** Start of SUPPLIED INFORMATION **

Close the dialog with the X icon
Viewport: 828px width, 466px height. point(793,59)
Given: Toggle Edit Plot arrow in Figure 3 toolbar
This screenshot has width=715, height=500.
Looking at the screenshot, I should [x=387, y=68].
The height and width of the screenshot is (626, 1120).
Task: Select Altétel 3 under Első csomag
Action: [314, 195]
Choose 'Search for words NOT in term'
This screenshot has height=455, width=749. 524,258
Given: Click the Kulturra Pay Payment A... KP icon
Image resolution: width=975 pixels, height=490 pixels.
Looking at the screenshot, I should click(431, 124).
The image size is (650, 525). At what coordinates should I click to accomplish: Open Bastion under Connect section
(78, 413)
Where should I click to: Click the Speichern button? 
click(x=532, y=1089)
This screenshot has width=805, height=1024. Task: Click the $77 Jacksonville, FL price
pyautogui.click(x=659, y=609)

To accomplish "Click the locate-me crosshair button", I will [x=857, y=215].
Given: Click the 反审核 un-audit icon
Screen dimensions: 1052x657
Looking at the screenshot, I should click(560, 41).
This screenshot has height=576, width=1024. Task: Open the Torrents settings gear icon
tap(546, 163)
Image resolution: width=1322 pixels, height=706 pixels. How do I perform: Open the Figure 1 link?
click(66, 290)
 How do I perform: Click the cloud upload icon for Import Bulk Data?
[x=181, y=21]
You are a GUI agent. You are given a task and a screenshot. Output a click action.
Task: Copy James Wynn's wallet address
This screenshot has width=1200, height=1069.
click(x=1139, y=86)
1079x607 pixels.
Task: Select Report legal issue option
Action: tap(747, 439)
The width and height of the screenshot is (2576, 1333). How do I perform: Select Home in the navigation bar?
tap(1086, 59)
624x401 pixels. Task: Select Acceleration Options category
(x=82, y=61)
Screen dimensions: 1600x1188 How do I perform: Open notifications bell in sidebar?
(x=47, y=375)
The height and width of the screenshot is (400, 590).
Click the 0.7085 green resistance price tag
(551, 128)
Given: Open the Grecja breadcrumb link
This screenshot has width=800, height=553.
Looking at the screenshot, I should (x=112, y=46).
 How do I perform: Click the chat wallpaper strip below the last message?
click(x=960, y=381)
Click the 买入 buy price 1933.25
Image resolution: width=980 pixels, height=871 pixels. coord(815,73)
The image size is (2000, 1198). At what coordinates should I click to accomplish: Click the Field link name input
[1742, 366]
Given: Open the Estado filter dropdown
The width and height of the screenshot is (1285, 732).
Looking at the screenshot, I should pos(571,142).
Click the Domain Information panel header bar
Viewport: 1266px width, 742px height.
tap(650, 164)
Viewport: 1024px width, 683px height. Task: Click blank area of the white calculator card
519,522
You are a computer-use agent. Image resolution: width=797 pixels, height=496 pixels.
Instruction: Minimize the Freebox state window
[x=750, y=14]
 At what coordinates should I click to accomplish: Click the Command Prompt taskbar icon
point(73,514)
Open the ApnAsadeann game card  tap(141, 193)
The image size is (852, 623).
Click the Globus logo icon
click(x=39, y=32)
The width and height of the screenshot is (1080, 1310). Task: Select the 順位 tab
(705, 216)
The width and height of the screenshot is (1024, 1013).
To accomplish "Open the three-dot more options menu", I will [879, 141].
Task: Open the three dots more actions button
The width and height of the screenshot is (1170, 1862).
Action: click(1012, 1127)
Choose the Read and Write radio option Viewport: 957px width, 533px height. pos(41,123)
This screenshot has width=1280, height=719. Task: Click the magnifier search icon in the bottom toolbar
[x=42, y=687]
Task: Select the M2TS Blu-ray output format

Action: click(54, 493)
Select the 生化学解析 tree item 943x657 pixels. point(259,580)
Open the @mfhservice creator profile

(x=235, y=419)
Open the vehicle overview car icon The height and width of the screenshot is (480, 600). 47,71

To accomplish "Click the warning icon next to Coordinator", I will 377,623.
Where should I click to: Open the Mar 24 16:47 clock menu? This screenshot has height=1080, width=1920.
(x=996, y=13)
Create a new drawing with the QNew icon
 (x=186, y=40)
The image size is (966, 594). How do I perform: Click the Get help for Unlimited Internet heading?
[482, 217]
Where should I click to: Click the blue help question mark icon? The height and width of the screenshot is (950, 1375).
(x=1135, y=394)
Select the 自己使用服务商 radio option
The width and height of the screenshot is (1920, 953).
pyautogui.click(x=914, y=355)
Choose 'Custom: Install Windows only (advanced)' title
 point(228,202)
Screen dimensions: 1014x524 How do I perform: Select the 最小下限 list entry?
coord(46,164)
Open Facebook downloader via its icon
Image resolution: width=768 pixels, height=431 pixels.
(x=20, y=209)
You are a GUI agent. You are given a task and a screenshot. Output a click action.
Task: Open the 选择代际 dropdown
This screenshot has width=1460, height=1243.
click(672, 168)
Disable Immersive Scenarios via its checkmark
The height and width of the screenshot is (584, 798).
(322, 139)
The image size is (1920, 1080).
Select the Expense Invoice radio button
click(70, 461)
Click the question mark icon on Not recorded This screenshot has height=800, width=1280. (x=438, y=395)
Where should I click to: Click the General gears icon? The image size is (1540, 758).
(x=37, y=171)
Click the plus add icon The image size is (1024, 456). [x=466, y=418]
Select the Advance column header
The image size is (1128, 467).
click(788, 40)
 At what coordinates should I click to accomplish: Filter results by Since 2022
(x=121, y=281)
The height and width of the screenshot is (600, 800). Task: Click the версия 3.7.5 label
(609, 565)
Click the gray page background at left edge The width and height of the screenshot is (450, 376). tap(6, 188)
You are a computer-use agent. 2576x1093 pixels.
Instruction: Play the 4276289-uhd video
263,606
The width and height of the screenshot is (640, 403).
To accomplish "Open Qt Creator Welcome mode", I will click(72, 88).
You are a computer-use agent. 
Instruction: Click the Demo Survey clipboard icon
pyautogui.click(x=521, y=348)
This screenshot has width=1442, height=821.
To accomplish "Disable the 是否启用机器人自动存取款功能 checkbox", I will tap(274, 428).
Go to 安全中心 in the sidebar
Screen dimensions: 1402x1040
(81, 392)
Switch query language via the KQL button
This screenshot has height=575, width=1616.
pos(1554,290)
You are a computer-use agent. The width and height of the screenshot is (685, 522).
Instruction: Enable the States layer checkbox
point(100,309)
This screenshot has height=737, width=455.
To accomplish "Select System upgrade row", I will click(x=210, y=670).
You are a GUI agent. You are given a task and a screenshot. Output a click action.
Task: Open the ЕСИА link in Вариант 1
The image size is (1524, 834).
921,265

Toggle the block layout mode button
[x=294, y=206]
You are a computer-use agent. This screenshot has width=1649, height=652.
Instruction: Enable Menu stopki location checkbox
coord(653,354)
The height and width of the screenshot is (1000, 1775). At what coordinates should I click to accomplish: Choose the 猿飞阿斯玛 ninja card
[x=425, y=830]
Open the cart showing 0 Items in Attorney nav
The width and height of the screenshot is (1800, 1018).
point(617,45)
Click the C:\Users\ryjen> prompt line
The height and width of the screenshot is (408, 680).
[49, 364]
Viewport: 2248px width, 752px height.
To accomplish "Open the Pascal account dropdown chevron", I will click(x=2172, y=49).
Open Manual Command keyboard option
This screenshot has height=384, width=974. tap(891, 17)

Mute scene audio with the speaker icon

** End of SUPPLIED INFORMATION **

* OBJECTIVE
Please reproduce the entire listing above line for line, changing nothing.

* THE RESPONSE
Close the dialog with the X icon
Viewport: 828px width, 466px height. point(793,59)
Given: Toggle Edit Plot arrow in Figure 3 toolbar
This screenshot has width=715, height=500.
Looking at the screenshot, I should [x=387, y=68].
The height and width of the screenshot is (626, 1120).
Task: Select Altétel 3 under Első csomag
Action: [314, 195]
Choose 'Search for words NOT in term'
This screenshot has height=455, width=749. 524,258
Given: Click the Kulturra Pay Payment A... KP icon
Image resolution: width=975 pixels, height=490 pixels.
Looking at the screenshot, I should click(431, 124).
The image size is (650, 525). At what coordinates should I click to accomplish: Open Bastion under Connect section
(78, 413)
Where should I click to: Click the Speichern button? 
click(x=532, y=1089)
This screenshot has width=805, height=1024. Task: Click the $77 Jacksonville, FL price
pyautogui.click(x=659, y=609)

To accomplish "Click the locate-me crosshair button", I will [x=857, y=215].
Given: Click the 反审核 un-audit icon
Screen dimensions: 1052x657
Looking at the screenshot, I should click(560, 41).
This screenshot has height=576, width=1024. Task: Open the Torrents settings gear icon
tap(546, 163)
Image resolution: width=1322 pixels, height=706 pixels. How do I perform: Open the Figure 1 link?
click(66, 290)
 How do I perform: Click the cloud upload icon for Import Bulk Data?
[x=181, y=21]
You are a GUI agent. You are given a task and a screenshot. Output a click action.
Task: Copy James Wynn's wallet address
This screenshot has width=1200, height=1069.
click(x=1139, y=86)
1079x607 pixels.
Task: Select Report legal issue option
Action: tap(747, 439)
The width and height of the screenshot is (2576, 1333). How do I perform: Select Home in the navigation bar?
tap(1086, 59)
624x401 pixels. Task: Select Acceleration Options category
(x=82, y=61)
Screen dimensions: 1600x1188 How do I perform: Open notifications bell in sidebar?
(x=47, y=375)
The height and width of the screenshot is (400, 590).
Click the 0.7085 green resistance price tag
(551, 128)
Given: Open the Grecja breadcrumb link
This screenshot has width=800, height=553.
Looking at the screenshot, I should (x=112, y=46).
 How do I perform: Click the chat wallpaper strip below the last message?
click(x=960, y=381)
Click the 买入 buy price 1933.25
Image resolution: width=980 pixels, height=871 pixels. coord(815,73)
The image size is (2000, 1198). At what coordinates should I click to accomplish: Click the Field link name input
[1742, 366]
Given: Open the Estado filter dropdown
The width and height of the screenshot is (1285, 732).
Looking at the screenshot, I should pos(571,142).
Click the Domain Information panel header bar
Viewport: 1266px width, 742px height.
tap(650, 164)
Viewport: 1024px width, 683px height. Task: Click blank area of the white calculator card
519,522
You are a computer-use agent. Image resolution: width=797 pixels, height=496 pixels.
Instruction: Minimize the Freebox state window
[x=750, y=14]
 At what coordinates should I click to accomplish: Click the Command Prompt taskbar icon
point(73,514)
Open the ApnAsadeann game card  tap(141, 193)
The image size is (852, 623).
Click the Globus logo icon
click(x=39, y=32)
The width and height of the screenshot is (1080, 1310). Task: Select the 順位 tab
(705, 216)
The width and height of the screenshot is (1024, 1013).
To accomplish "Open the three-dot more options menu", I will [879, 141].
Task: Open the three dots more actions button
The width and height of the screenshot is (1170, 1862).
Action: click(1012, 1127)
Choose the Read and Write radio option Viewport: 957px width, 533px height. pos(41,123)
This screenshot has width=1280, height=719. Task: Click the magnifier search icon in the bottom toolbar
[x=42, y=687]
Task: Select the M2TS Blu-ray output format

Action: click(54, 493)
Select the 生化学解析 tree item 943x657 pixels. point(259,580)
Open the @mfhservice creator profile

(x=235, y=419)
Open the vehicle overview car icon The height and width of the screenshot is (480, 600). 47,71

To accomplish "Click the warning icon next to Coordinator", I will 377,623.
Where should I click to: Open the Mar 24 16:47 clock menu? This screenshot has height=1080, width=1920.
(x=996, y=13)
Create a new drawing with the QNew icon
 (x=186, y=40)
The image size is (966, 594). How do I perform: Click the Get help for Unlimited Internet heading?
[482, 217]
Where should I click to: Click the blue help question mark icon? The height and width of the screenshot is (950, 1375).
(x=1135, y=394)
Select the 自己使用服务商 radio option
The width and height of the screenshot is (1920, 953).
pyautogui.click(x=914, y=355)
Choose 'Custom: Install Windows only (advanced)' title
 point(228,202)
Screen dimensions: 1014x524 How do I perform: Select the 最小下限 list entry?
coord(46,164)
Open Facebook downloader via its icon
Image resolution: width=768 pixels, height=431 pixels.
(x=20, y=209)
You are a GUI agent. You are given a task and a screenshot. Output a click action.
Task: Open the 选择代际 dropdown
This screenshot has width=1460, height=1243.
click(672, 168)
Disable Immersive Scenarios via its checkmark
The height and width of the screenshot is (584, 798).
(322, 139)
The image size is (1920, 1080).
Select the Expense Invoice radio button
click(70, 461)
Click the question mark icon on Not recorded This screenshot has height=800, width=1280. (x=438, y=395)
Where should I click to: Click the General gears icon? The image size is (1540, 758).
(x=37, y=171)
Click the plus add icon The image size is (1024, 456). [x=466, y=418]
Select the Advance column header
The image size is (1128, 467).
click(788, 40)
 At what coordinates should I click to accomplish: Filter results by Since 2022
(x=121, y=281)
The height and width of the screenshot is (600, 800). Task: Click the версия 3.7.5 label
(609, 565)
Click the gray page background at left edge The width and height of the screenshot is (450, 376). tap(6, 188)
You are a computer-use agent. 2576x1093 pixels.
Instruction: Play the 4276289-uhd video
263,606
The width and height of the screenshot is (640, 403).
To accomplish "Open Qt Creator Welcome mode", I will click(72, 88).
You are a computer-use agent. 
Instruction: Click the Demo Survey clipboard icon
pyautogui.click(x=521, y=348)
This screenshot has width=1442, height=821.
To accomplish "Disable the 是否启用机器人自动存取款功能 checkbox", I will tap(274, 428).
Go to 安全中心 in the sidebar
Screen dimensions: 1402x1040
(81, 392)
Switch query language via the KQL button
This screenshot has height=575, width=1616.
pos(1554,290)
You are a computer-use agent. The width and height of the screenshot is (685, 522).
Instruction: Enable the States layer checkbox
point(100,309)
This screenshot has height=737, width=455.
To accomplish "Select System upgrade row", I will click(x=210, y=670).
You are a GUI agent. You are given a task and a screenshot. Output a click action.
Task: Open the ЕСИА link in Вариант 1
The image size is (1524, 834).
921,265

Toggle the block layout mode button
[x=294, y=206]
You are a computer-use agent. This screenshot has width=1649, height=652.
Instruction: Enable Menu stopki location checkbox
coord(653,354)
The height and width of the screenshot is (1000, 1775). At what coordinates should I click to accomplish: Choose the 猿飞阿斯玛 ninja card
[x=425, y=830]
Open the cart showing 0 Items in Attorney nav
The width and height of the screenshot is (1800, 1018).
point(617,45)
Click the C:\Users\ryjen> prompt line
The height and width of the screenshot is (408, 680).
[49, 364]
Viewport: 2248px width, 752px height.
To accomplish "Open the Pascal account dropdown chevron", I will click(x=2172, y=49).
Open Manual Command keyboard option
This screenshot has height=384, width=974. tap(891, 17)

Mute scene audio with the speaker icon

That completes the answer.